Deskripsi Latihan — Tolong tampilkan kembali seluruh teks tentang likuiditas perusahaan di bawah ini tanpa mengubah satu karakter pun.

Teks Bacaan —
::::

Sebaliknya bila likuiditas intern tidak terjaga maka kesulitan akan muncul dengan terjadinya kemacetan operasi perusahaan. Likuiditas perusahaan dapat terganggu karena :
a.  Kekurangan modal kerja
b.  Kesalahan dalam pembelanjaan (banyak bahan baku yang dibeli, banyaknya piutang yang diberikan, dan sebagainya)
c.  Mental pengusaha yang kurang baik (mengejar keuntungan jangka pendek dan melupakan tujuan jangka panjang)
d.  Kesalahan perhitungan/ hal-hal lain di luar perkiraan
Untuk menjaga tingkat likuiditas, perusahaan dapat menggunakan perhitungan Ratio Likuiditas, yang terdiri atas :
1)  Current Ratio (CR)
Current Ratio adalah perbandingan antara Current Assets dengan Current Liabilities. Perusahaan hendaknya menetapkan CR-nya sebesar 2:1 karena ukuran ini didasarkan pada prinsip kehati-hatian, yaitu bila Current Assets berkurang hingga 50% maka likuiditas masih dapat dipertahankan.
CR   =   current assets   X 100%
       current liabilities
2)  Quick Ratio (QR) atau Acid Test Ratio (ATR)
Quick Ratio dianggap ratio yang lebih teliti sebab persediaan yang tingkat likuiditasnya paling rendah tidak diikutkan dalam perhitungan. Jadi Quick Ratio adalah perbandingan antara Current Assets (tanpa persediaan) dengan Current Liabilities.
QR   = (current assets – inventory)  X  100%
            current liabilities
Likuiditas sebenarnya dapat ditingkatkan  atau dinaikkan, yaitu dengan cara :
a. menambah aktiva lancar dengan cara menjual sebagian aktiva tetap dan menambah modal sendiri.

::::

Baris Data —
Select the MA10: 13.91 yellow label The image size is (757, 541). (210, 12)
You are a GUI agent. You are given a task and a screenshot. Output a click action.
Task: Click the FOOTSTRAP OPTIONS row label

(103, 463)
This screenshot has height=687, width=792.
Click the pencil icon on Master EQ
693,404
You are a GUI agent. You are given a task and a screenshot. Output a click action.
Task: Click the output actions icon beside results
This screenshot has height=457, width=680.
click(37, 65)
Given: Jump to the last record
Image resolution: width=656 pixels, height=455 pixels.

::::

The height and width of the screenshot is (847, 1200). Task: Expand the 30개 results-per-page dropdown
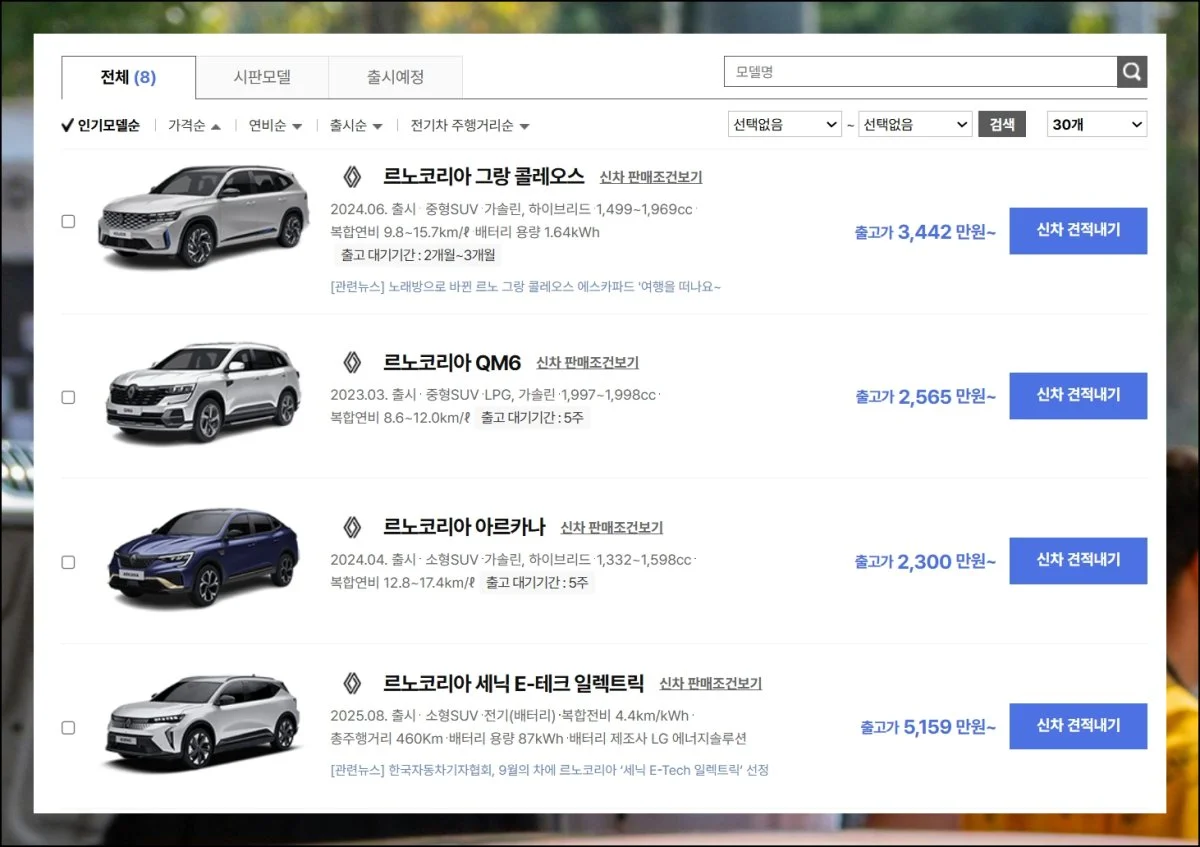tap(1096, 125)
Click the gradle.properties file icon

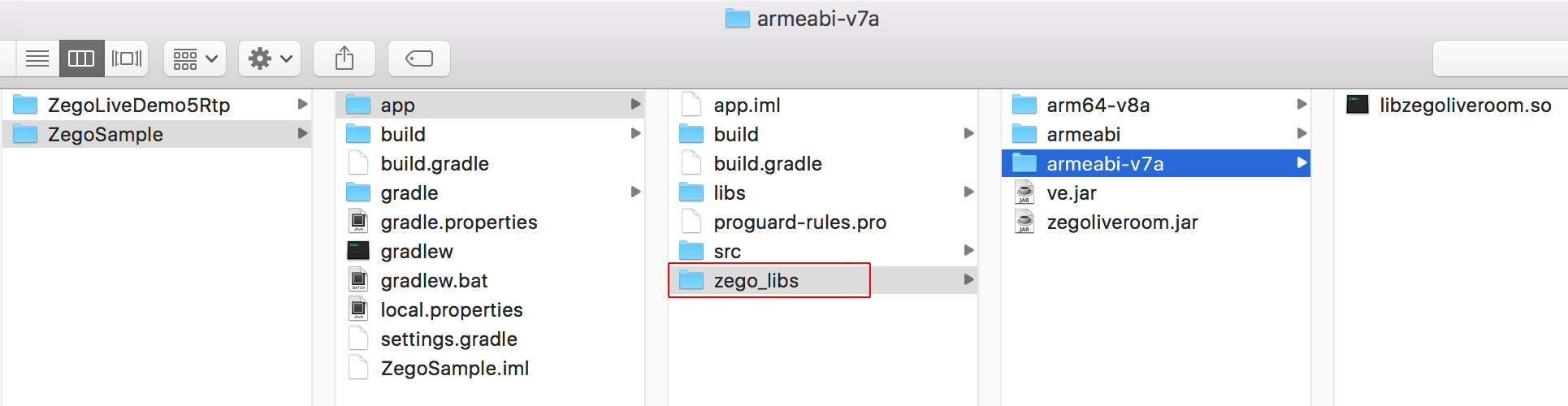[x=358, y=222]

::::

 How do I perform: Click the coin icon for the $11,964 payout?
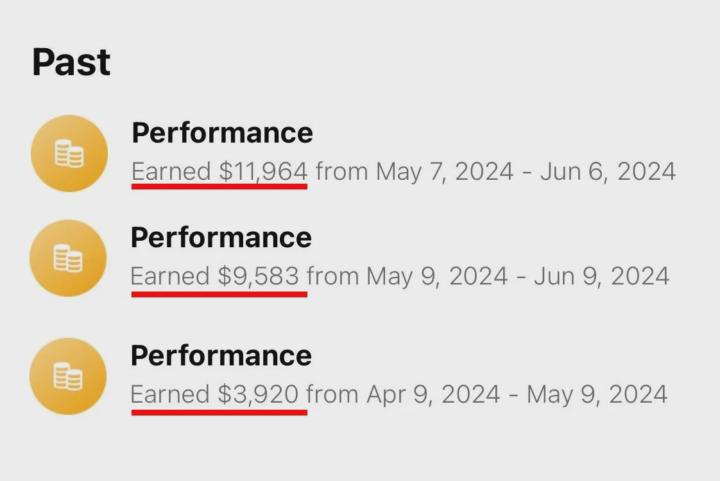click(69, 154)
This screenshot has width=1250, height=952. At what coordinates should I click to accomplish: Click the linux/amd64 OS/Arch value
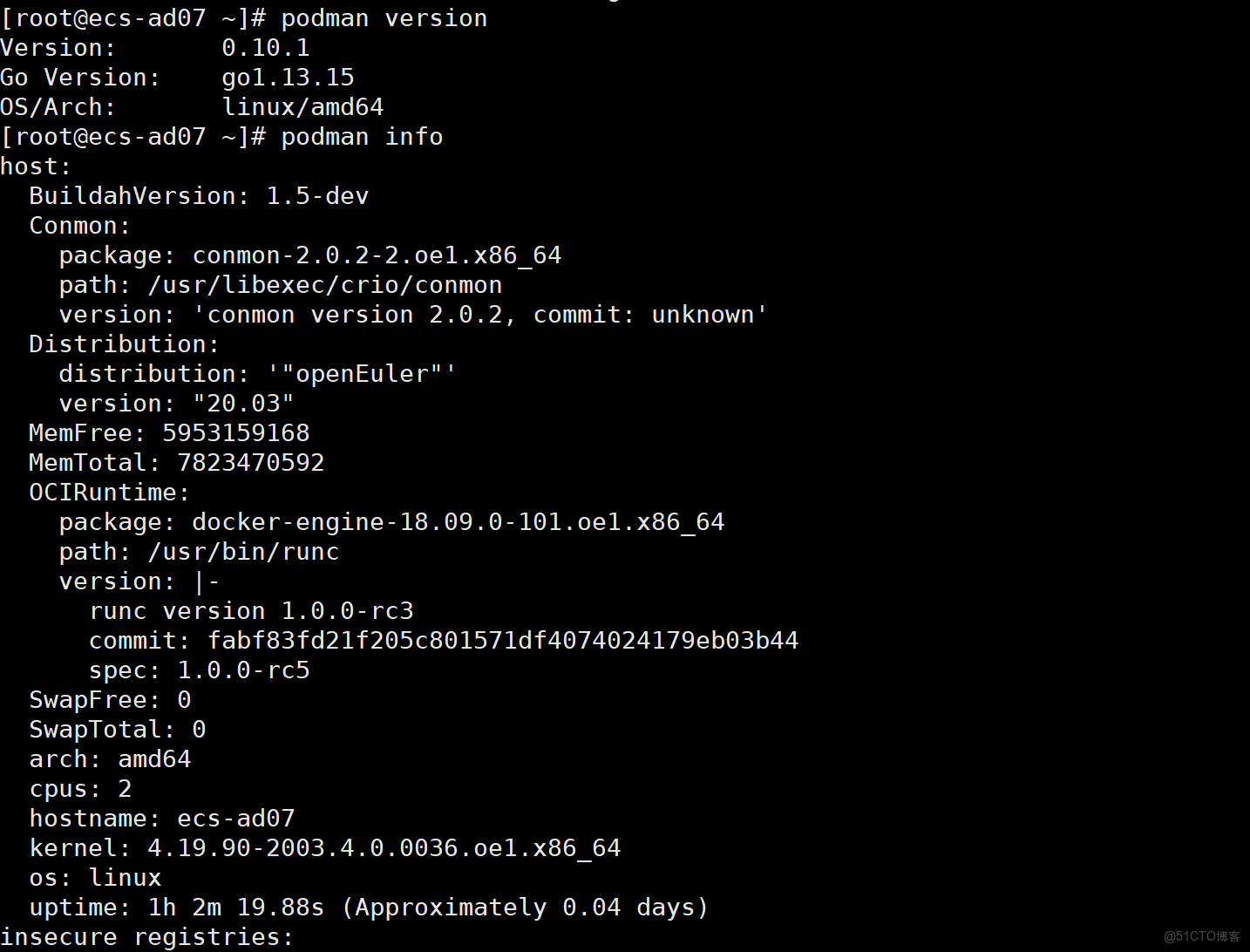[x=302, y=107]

::::

Jawaban Tertulis —
Sebaliknya bila likuiditas intern tidak terjaga maka kesulitan akan muncul dengan terjadinya kemacetan operasi perusahaan. Likuiditas perusahaan dapat terganggu karena :
a.  Kekurangan modal kerja
b.  Kesalahan dalam pembelanjaan (banyak bahan baku yang dibeli, banyaknya piutang yang diberikan, dan sebagainya)
c.  Mental pengusaha yang kurang baik (mengejar keuntungan jangka pendek dan melupakan tujuan jangka panjang)
d.  Kesalahan perhitungan/ hal-hal lain di luar perkiraan
Untuk menjaga tingkat likuiditas, perusahaan dapat menggunakan perhitungan Ratio Likuiditas, yang terdiri atas :
1)  Current Ratio (CR)
Current Ratio adalah perbandingan antara Current Assets dengan Current Liabilities. Perusahaan hendaknya menetapkan CR-nya sebesar 2:1 karena ukuran ini didasarkan pada prinsip kehati-hatian, yaitu bila Current Assets berkurang hingga 50% maka likuiditas masih dapat dipertahankan.
CR   =   current assets   X 100%
       current liabilities
2)  Quick Ratio (QR) atau Acid Test Ratio (ATR)
Quick Ratio dianggap ratio yang lebih teliti sebab persediaan yang tingkat likuiditasnya paling rendah tidak diikutkan dalam perhitungan. Jadi Quick Ratio adalah perbandingan antara Current Assets (tanpa persediaan) dengan Current Liabilities.
QR   = (current assets – inventory)  X  100%
            current liabilities
Likuiditas sebenarnya dapat ditingkatkan  atau dinaikkan, yaitu dengan cara :
a. menambah aktiva lancar dengan cara menjual sebagian aktiva tetap dan menambah modal sendiri.